*AIM OF THE TASK*.
Retype the lines of the material from the line with "Select second figure" up to and including the line with "point(861,592)", keeping each one unchanged.

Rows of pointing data
• • • •
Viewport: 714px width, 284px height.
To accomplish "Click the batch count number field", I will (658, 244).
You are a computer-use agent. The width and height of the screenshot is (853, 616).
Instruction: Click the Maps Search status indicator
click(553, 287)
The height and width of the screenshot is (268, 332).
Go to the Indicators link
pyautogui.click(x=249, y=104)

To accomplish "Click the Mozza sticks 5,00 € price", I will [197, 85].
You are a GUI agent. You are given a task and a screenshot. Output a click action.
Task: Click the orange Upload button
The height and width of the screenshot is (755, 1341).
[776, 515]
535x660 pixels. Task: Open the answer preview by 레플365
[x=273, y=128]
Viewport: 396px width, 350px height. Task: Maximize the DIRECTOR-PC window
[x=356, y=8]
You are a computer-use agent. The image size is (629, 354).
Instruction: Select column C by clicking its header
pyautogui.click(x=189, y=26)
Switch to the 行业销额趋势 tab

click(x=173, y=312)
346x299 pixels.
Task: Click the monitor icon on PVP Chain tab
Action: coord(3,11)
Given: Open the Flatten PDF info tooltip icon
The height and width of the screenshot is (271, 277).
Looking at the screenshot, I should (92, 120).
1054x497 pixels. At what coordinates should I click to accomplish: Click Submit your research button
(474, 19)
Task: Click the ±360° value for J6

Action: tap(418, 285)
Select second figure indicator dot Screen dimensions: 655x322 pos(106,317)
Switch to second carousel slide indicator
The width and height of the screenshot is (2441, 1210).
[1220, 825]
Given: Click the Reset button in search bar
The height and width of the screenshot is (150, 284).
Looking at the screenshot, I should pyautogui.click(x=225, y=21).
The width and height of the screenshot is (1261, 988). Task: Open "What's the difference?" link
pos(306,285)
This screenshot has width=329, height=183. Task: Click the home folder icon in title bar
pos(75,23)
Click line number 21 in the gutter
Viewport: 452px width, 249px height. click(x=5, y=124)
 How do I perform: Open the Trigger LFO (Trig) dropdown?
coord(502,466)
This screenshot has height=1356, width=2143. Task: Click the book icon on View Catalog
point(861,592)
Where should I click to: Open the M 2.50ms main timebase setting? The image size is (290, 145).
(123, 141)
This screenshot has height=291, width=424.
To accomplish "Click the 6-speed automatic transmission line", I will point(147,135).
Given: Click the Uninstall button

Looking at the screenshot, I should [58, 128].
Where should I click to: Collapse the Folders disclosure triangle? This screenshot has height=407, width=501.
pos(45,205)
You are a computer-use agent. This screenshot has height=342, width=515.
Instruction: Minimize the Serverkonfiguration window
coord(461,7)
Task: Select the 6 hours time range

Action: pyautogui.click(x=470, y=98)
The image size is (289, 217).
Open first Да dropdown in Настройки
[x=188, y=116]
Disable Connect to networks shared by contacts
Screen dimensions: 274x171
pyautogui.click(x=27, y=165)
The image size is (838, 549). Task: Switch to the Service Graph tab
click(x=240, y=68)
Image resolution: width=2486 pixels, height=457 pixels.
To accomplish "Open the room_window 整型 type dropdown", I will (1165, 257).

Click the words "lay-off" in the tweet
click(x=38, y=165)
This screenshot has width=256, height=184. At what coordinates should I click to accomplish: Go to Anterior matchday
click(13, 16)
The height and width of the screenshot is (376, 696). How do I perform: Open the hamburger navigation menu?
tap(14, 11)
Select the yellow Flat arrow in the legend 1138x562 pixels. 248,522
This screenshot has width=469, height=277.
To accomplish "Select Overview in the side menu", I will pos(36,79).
• • • •
*OUTPUT FOR THIS TASK*.
Select second figure indicator dot Screen dimensions: 655x322 pos(106,317)
Switch to second carousel slide indicator
The width and height of the screenshot is (2441, 1210).
[1220, 825]
Given: Click the Reset button in search bar
The height and width of the screenshot is (150, 284).
Looking at the screenshot, I should pyautogui.click(x=225, y=21).
The width and height of the screenshot is (1261, 988). Task: Open "What's the difference?" link
pos(306,285)
This screenshot has width=329, height=183. Task: Click the home folder icon in title bar
pos(75,23)
Click line number 21 in the gutter
Viewport: 452px width, 249px height. click(x=5, y=124)
 How do I perform: Open the Trigger LFO (Trig) dropdown?
coord(502,466)
This screenshot has height=1356, width=2143. Task: Click the book icon on View Catalog
point(861,592)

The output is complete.